Flow by Airini Beautrais
(VUP, 2017)
Review by Jeremy Roberts
In the dedication for Flow, author Airini Beautrais recaps how the Whanganui River was granted legal personhood by the Te Awa Tupua Bill in March 2017. It is, of course, a natural reaction to think of the Māori connection and moral rights when considering the famous river in most contexts. She states: ‘…the significance of the relationships between Whanganui iwi and the river cannot be adequately addressed by a Pakeha writer’, thereby addressing this potential issue. It is worth noting that six generations of her family have experienced living in the region.
Almost all the poems are set on a timeline, from colonial days onwards. In fact, some Māori voices are heard and presences felt, but it always feels convincing — especially since there is usually a historic truth or known story underlying the poem involved. The geology and sociology of the region are both used in historical and contemporary contexts. Beautrais places a Whanganui proverb at the very start of the book: ‘Where there is a body of water, people settle / and where people settle, legends unfold’.
Flow is divided into three sections — Catchment, A Body of Water, and The Moving Sand. There are maps provided for each of the three sections.
The poems in Catchment all have Māori place names and dates attached, from the mid-19th century to the present day. The provided map illustrates the catchment area for the river. In “Plotlines – Waimarino, 2013”, Beautrais declares, ‘The greatest stories of all time are geological’. You only need to think of climate change to know that humanity is indeed playing second fiddle on planet Earth.
“Clear Away – Ōrākau, 1864” personifies the landscape, and their voices tell a story of colonial warfare. For example: ‘Orchard: They carved their bullets from my wood’; ‘Field: With every booming shell, I shook’; ‘Palisade: Surrounded, Rewi ordered: ‘Fire!’; and ‘Fern: Some of the wounded, women. They were bayonetted where they lay’. This is an effective, simple method of getting inside history, playing with the idea that the landscape is alive, with a stake in human activity.
One striking feature of the collection is the use of rhyme, which helps to make many poems very accessible. They would be a wonderful resource for school children to learn about NZ history. For those in the poetry community who tend to look down at the use of rhyme — and I know there are some — this collection is a timely rebuttal to that hang-up. I like the way history’s narrative can be ‘locked-in’ with use of rhyme. Like songs. The final stanza in “Clear Away” reads:
Pūniu River:
The living swam and found a track.
The Pakeha were falling back.
South of here they journeyed on.
Clear away. Then they were gone.
In “Pigs, Potatoes – Te Kumi, 1883”, two worried Government railway surveyors have been captured by a tribe who oppose the railway (‘They name two pigs for us, to kill, and cook, / and feast upon’). They are rescued by the famous and controversial Māori leader Te Kooti: ‘‘It is I, it is I, my children,’ comes his voice. / It is Te Kooti. All of us rejoice’. This is an intriguing scene, a rich blend of history and invention, that makes you want to learn more.
In “Roads – Central Plateau, 2013”, Beautrais describes her own researching road trip in thirteen stanzas: ‘I want to find the Whanganui intake… looking for Rene Beautrais I, and Elizabeth. How we link to France and Ireland… I find the grave, scratch lichen from the headstone’. It (justifiably) shows the reader she has genuine roots in this river-region, and that she also conducted research in the physical world.
* * * * * * *
Description of the task – According to the review of Flow above, which bill granted the Whanganui River legal personhood in March 2017?

Information provided –
* * * * * * *
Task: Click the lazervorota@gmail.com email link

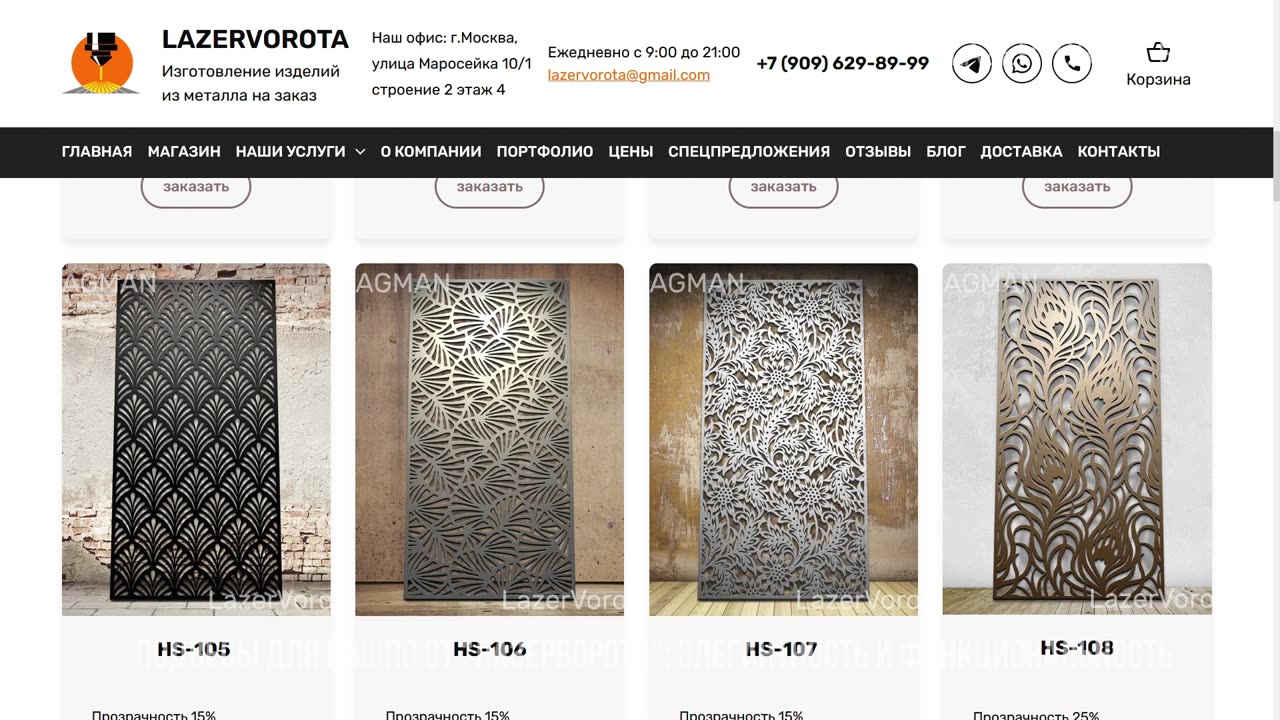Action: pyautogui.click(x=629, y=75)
* * * * * * *
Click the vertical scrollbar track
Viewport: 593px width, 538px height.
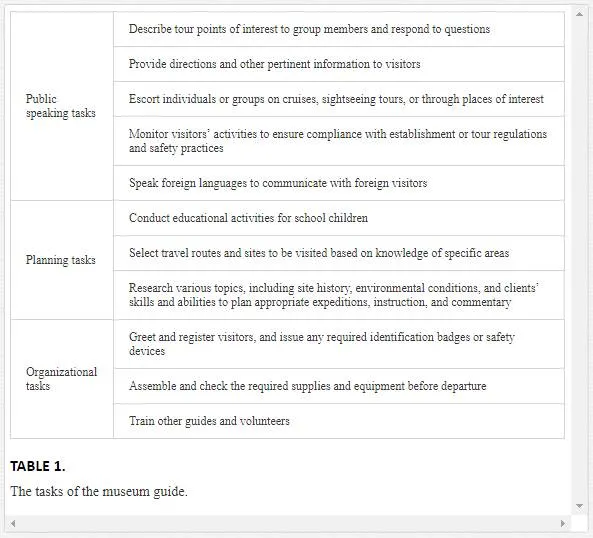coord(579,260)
* * * * * * *
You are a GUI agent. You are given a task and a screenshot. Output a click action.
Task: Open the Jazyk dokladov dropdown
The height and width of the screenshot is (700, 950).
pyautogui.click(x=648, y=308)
* * * * * * *
Response – The Te Awa Tupua Bill.